Climber survives 300m Ben Nevis fall

A climber who survived a “rollercoaster” 300m fall in the Scottish Highlands today said he felt “extremely lucky” to be alive…

A climber who survived a “rollercoaster” 300m fall in the Scottish Highlands today said he felt “extremely lucky” to be alive.

Adam Potter (35) fell down a steep slope after slipping near the top of Sgurr Choinnich Mor, about 8km east of Ben Nevis in the Scottish Highlands, on January 29th.

A Royal Navy helicopter crew was stunned to find Mr Potter standing up reading a map when they arrived on the scene.

The landfill site manager was winched on board and flown to the Southern General Hospital in Glasgow, where he was treated for a broken rib, back fractures in three places, whiplash and facial injuries.

Today, he and his girlfriend Kate Berry travelled to HMS Gannet at Prestwick, Ayrshire, where the crew who rescued him is based.

Mr Potter spent two days in hospital but still has his sights set on another adventure - climbing Everest in just under five weeks' time. "I wanted to meet the crew again and meet them when I could remember them. The one key point is I just feel absolutely lucky, extremely lucky," he said.

"I've always lived life to the full and I will just continue to do so. I will certainly be careful up on the mountains, I always am, but this was one unlucky slip which resulted in me going to the hospital.

"I'm still planning to go to Everest. I've done a year of building up to the expedition and I still feel I will be ready in time," he said.

Mr Potter, from Glasgow, was climbing with three friends and his dog when he slipped and fell as he crossed an icy patch.

The crew who rescued Mr Potter were amazed that he survived the fall. Petty Officer Taff Ashman was the paramedic winched down to pick him up from the slope. "We were expecting the worst. We've been to a lot of guys that have fallen and more often than not anything over a couple of hundred feet you are expecting the worst. We were actually quite amazed when we eventually found Adam," he said.

"I would rate him as one of the luckier rescues. There's been lots of people a lot worse injured falling nowhere near as far. He was very very lucky that day, the sort of topography he went down. He had a bit of a rollercoaster ride on the way down and he walked away relatively unscathed."

On the day of Mr Potter's accident Dr Niall McMahon, from the emergency medical retrieval service in Glasgow, was onboard the helicopter on a training day and treated him.

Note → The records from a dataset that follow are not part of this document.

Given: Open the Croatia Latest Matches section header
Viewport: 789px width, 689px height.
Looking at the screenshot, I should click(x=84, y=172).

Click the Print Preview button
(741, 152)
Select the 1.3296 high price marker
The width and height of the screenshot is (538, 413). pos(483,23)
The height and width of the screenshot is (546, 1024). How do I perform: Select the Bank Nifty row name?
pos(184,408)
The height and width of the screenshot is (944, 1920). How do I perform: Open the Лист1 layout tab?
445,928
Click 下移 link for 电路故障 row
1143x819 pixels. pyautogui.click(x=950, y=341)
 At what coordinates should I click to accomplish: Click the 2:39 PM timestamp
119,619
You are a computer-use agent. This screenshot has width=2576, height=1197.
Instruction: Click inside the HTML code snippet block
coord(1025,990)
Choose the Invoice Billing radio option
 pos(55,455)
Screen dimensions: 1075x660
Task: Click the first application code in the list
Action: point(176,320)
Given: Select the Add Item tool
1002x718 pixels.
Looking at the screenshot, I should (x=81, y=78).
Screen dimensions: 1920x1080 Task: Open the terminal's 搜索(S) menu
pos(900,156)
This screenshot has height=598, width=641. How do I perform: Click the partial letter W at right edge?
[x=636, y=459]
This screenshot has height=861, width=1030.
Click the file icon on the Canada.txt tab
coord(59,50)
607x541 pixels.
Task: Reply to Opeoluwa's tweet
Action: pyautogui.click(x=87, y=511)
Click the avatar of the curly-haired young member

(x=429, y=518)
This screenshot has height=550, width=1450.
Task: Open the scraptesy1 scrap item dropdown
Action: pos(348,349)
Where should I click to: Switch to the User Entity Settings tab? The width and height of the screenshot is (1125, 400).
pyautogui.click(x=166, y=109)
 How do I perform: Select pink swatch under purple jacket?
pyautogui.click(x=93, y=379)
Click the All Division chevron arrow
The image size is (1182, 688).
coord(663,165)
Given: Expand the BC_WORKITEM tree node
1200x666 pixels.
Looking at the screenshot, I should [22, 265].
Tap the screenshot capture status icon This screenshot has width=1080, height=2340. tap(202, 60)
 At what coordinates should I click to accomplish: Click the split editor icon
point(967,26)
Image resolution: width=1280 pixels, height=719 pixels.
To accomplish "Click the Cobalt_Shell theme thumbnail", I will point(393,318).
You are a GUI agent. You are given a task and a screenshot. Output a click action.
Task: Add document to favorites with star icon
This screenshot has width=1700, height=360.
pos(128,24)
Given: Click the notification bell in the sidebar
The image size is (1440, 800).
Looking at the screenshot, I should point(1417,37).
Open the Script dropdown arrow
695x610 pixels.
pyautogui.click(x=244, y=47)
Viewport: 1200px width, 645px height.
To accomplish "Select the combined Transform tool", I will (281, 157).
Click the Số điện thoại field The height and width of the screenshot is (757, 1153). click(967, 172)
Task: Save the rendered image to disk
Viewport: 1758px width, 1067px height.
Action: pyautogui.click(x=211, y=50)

He said: "Being in the aircraft when we got that call and knowing roughly how far he could have fallen and the area that he had fallen in, myself and the rest of the crew were concerned we were dealing with something very serious and potentially worst-case scenario.

"When we actually got on scene and were able to see where he'd fallen from, and actually see the path in the snow he had created when he had fallen and see him standing at the bottom, that was quite remarkable."